- Work to complete
From the records below, take each line where the string "comment" shows up and copy it.

- Data supplied
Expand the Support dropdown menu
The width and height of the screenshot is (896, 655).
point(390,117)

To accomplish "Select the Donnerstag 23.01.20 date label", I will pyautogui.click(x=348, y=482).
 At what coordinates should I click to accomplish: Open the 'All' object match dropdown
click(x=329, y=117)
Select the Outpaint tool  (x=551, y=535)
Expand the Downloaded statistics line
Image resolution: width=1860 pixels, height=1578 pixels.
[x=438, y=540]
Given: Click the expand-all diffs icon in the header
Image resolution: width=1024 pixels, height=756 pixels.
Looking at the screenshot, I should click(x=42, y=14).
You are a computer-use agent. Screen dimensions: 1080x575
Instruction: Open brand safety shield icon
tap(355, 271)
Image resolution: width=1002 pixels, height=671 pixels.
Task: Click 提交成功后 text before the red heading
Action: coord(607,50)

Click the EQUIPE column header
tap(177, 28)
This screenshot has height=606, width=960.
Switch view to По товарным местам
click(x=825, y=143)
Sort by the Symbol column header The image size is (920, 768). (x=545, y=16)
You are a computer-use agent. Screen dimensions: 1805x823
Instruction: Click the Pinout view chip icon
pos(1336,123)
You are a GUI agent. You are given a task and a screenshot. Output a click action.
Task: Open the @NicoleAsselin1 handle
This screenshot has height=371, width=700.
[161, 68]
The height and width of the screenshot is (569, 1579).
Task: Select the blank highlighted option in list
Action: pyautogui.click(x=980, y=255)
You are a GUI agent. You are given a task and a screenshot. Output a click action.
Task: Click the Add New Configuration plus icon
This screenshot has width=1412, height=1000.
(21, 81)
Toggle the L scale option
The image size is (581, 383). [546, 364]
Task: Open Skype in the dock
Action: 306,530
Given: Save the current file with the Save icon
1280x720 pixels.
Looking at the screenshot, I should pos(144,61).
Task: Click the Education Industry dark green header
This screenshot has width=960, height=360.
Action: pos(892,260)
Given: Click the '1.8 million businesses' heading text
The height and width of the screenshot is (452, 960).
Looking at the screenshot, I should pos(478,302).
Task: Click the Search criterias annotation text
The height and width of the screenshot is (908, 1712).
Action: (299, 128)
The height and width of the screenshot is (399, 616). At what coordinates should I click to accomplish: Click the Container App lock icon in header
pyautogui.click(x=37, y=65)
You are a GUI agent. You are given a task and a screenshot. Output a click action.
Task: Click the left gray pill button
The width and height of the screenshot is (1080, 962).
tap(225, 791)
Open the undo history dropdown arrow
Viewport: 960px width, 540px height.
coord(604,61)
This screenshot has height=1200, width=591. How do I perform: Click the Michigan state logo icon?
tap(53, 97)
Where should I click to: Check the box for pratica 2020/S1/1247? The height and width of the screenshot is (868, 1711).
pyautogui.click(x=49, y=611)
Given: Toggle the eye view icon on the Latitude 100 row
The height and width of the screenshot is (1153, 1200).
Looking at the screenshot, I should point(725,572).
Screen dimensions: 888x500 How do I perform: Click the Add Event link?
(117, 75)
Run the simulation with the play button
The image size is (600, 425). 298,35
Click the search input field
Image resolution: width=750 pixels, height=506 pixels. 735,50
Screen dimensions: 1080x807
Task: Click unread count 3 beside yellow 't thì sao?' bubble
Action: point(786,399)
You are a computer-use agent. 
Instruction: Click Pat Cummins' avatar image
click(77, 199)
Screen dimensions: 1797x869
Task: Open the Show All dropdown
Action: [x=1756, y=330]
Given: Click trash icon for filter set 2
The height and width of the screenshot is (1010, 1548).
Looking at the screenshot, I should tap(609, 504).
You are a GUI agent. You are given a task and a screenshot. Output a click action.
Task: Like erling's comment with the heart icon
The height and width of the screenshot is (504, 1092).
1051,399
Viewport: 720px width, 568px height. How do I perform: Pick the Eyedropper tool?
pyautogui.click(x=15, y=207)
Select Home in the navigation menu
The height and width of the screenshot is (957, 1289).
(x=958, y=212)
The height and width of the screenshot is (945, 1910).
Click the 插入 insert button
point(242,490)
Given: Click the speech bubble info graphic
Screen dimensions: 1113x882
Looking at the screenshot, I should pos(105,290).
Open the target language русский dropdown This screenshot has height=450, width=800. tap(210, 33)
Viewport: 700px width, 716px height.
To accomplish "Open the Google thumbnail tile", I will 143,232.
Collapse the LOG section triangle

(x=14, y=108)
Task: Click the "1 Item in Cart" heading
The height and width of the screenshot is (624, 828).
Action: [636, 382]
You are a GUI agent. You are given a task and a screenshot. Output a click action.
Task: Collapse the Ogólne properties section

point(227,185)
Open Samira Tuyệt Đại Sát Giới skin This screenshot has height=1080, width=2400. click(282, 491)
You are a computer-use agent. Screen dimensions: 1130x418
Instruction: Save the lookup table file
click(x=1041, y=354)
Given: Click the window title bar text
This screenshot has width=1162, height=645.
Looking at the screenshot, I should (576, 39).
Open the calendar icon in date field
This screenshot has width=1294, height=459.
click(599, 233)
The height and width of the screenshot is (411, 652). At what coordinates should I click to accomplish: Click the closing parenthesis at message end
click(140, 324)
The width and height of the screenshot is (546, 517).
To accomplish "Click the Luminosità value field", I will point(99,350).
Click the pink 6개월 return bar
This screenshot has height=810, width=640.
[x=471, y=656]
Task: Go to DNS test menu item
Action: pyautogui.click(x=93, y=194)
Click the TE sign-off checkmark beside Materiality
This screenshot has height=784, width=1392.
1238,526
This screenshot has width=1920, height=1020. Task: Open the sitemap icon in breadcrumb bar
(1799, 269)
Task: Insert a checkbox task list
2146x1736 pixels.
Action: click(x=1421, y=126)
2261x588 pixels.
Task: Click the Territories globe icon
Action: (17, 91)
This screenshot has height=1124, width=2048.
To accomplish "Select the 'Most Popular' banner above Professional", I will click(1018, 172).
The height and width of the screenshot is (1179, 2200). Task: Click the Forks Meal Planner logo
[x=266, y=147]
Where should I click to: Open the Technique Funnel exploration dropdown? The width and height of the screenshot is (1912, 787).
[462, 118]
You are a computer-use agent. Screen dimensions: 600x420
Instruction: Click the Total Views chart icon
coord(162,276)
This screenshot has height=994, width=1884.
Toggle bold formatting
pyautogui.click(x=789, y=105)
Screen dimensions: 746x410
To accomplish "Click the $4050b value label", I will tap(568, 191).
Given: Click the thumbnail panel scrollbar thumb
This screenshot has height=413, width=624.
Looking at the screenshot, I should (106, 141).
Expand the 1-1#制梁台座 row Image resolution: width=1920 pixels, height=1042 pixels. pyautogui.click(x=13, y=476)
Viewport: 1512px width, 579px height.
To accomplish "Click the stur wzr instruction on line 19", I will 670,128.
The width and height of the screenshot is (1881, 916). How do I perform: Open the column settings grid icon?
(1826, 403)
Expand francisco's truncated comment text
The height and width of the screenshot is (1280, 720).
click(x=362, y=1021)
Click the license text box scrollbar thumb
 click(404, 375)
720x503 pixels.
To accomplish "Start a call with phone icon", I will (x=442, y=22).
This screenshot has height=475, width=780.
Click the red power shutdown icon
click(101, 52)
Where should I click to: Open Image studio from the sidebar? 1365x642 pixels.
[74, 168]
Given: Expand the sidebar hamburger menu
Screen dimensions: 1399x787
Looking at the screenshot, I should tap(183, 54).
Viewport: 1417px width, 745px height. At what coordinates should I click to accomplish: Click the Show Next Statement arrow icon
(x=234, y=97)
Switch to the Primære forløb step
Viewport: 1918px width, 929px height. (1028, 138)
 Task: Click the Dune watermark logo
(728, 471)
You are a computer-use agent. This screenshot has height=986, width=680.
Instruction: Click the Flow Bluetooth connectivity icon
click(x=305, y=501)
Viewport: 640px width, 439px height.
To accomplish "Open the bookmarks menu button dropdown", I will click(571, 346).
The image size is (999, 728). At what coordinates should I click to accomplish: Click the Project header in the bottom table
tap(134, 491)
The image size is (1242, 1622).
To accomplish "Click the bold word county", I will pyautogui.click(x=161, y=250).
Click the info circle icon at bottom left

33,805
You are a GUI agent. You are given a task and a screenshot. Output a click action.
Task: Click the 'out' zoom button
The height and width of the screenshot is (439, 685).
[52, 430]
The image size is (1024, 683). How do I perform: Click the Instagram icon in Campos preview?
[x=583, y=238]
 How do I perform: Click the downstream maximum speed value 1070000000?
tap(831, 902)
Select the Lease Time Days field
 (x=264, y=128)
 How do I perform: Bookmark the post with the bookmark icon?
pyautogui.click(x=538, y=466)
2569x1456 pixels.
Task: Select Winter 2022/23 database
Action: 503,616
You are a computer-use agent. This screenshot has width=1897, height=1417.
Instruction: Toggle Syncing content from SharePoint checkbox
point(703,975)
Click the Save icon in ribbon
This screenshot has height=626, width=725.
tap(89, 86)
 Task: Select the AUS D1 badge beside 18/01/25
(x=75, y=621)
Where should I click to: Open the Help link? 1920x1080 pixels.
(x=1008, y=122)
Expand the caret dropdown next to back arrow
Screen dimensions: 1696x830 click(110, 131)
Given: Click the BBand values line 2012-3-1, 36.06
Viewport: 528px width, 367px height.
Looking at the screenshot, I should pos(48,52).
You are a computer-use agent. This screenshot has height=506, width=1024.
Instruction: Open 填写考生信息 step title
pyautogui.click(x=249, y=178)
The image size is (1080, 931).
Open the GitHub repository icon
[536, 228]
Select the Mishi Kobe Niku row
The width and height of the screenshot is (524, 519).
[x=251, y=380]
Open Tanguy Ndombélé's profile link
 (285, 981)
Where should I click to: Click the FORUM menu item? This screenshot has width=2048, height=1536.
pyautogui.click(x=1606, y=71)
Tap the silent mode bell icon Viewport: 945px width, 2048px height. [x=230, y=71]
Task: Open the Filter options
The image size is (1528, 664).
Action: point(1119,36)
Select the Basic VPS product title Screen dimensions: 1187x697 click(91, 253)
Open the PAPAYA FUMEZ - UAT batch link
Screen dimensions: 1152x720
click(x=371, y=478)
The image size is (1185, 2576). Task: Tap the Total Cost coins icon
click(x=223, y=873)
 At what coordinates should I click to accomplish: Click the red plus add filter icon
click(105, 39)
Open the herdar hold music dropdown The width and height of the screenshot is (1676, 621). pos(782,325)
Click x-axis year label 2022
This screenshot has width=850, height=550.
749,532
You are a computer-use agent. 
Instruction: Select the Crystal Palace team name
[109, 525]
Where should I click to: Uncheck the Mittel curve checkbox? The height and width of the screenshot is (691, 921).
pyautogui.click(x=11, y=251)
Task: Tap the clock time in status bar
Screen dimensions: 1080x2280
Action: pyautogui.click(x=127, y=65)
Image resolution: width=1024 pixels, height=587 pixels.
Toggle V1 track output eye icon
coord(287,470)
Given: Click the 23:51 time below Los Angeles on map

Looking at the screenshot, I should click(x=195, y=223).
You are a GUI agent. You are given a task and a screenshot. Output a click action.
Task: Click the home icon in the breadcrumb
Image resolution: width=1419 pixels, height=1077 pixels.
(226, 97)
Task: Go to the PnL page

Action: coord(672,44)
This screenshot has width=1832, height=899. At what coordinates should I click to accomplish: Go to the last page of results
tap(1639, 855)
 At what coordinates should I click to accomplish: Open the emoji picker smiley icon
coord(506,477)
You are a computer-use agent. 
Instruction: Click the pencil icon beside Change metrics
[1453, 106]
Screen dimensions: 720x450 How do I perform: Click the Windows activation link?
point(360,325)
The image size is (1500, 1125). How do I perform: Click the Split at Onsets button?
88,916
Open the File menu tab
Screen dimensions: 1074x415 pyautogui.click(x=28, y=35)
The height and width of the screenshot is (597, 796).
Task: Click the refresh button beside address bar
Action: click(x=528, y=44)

- Response to this exercise
Task: Like erling's comment with the heart icon
Expand francisco's truncated comment text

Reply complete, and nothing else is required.